Seksenli yaşlarının sonlarındaydı, muhtemelen hayatının sonuna yaklaşıyordu. Ama gözleri
parlayarak şöyle dedi: "Geri dönüp bakınca hayatımda yaşadığım en
iyi deneyimlerin dağlarda tırmanış yaptığım ... sahiden zor, tehlikeli
ama elimden gelen bir şeyle meşgul olduğum zamanlara ait olduğunu görüyorum." Ölüme yaklaşırken pekiştirmeleri -beğenileri ve
reetwitt' leri- düşünmüyor insan, diye düşündüm kendi kendime;
akış anlarını düşünüyor.
O an hepimizin iki muazzam kuvvet arasında seçim yapma şansı
olduğunu hissettim - ya parçalanma.. ya akış. Parçalanma sizi küçültüyor, yüzeyselleştiriyor, asabileştiriyor.
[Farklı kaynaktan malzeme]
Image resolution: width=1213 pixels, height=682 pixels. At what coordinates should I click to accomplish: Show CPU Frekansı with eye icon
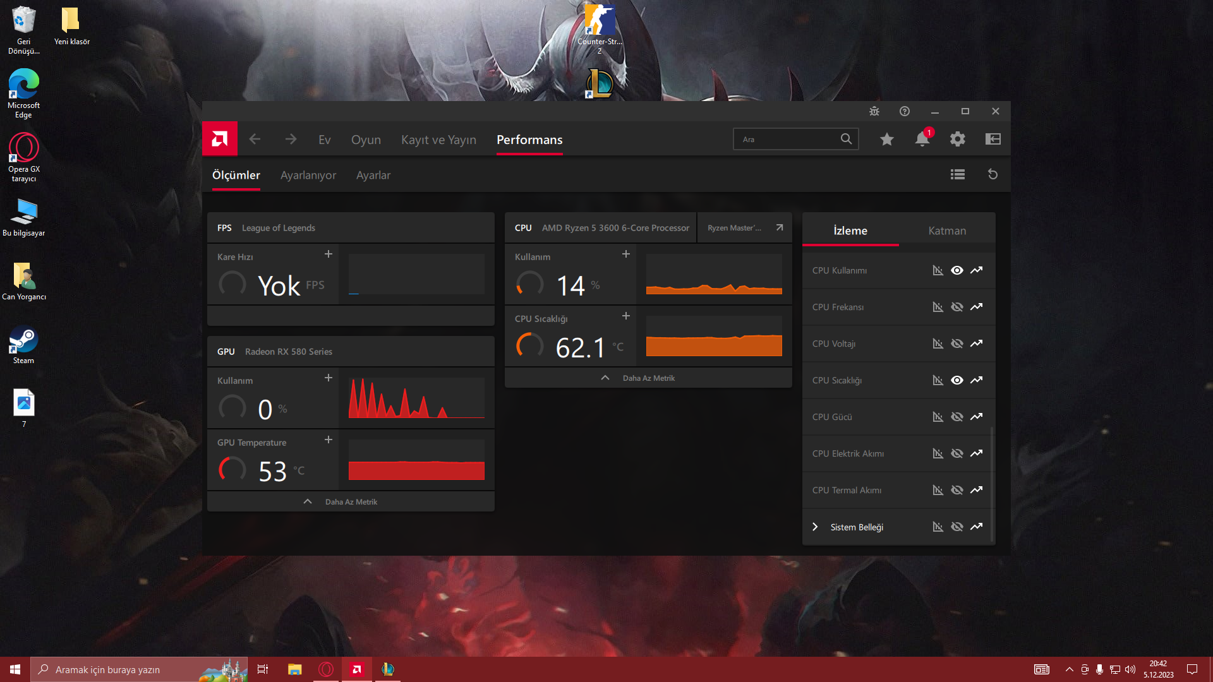[x=957, y=307]
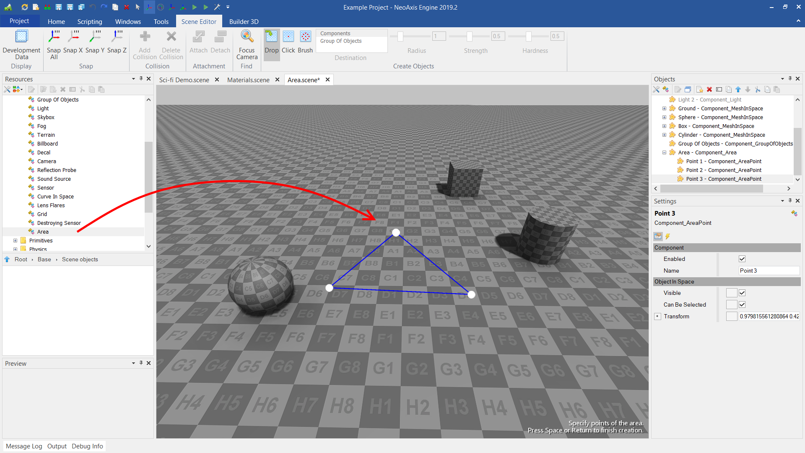The height and width of the screenshot is (453, 805).
Task: Click red delete icon in Objects toolbar
Action: click(x=709, y=89)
Akış ise büyütüyor, derinleştiriyor, sakinleştiriyor. Parçalanma bizi büzüyor. Akış ise genişletiyor. Kendime şu soruyu sordum: Yavan ödüller için dans ederek
dikkat becerisini körelten bir Skinner güvercini mi olmak istiyorsun,
yoksa Mihaly'nin sahiden önem taşıyan bir şey buldukları için konsantre olabilen ressamları gibi mi?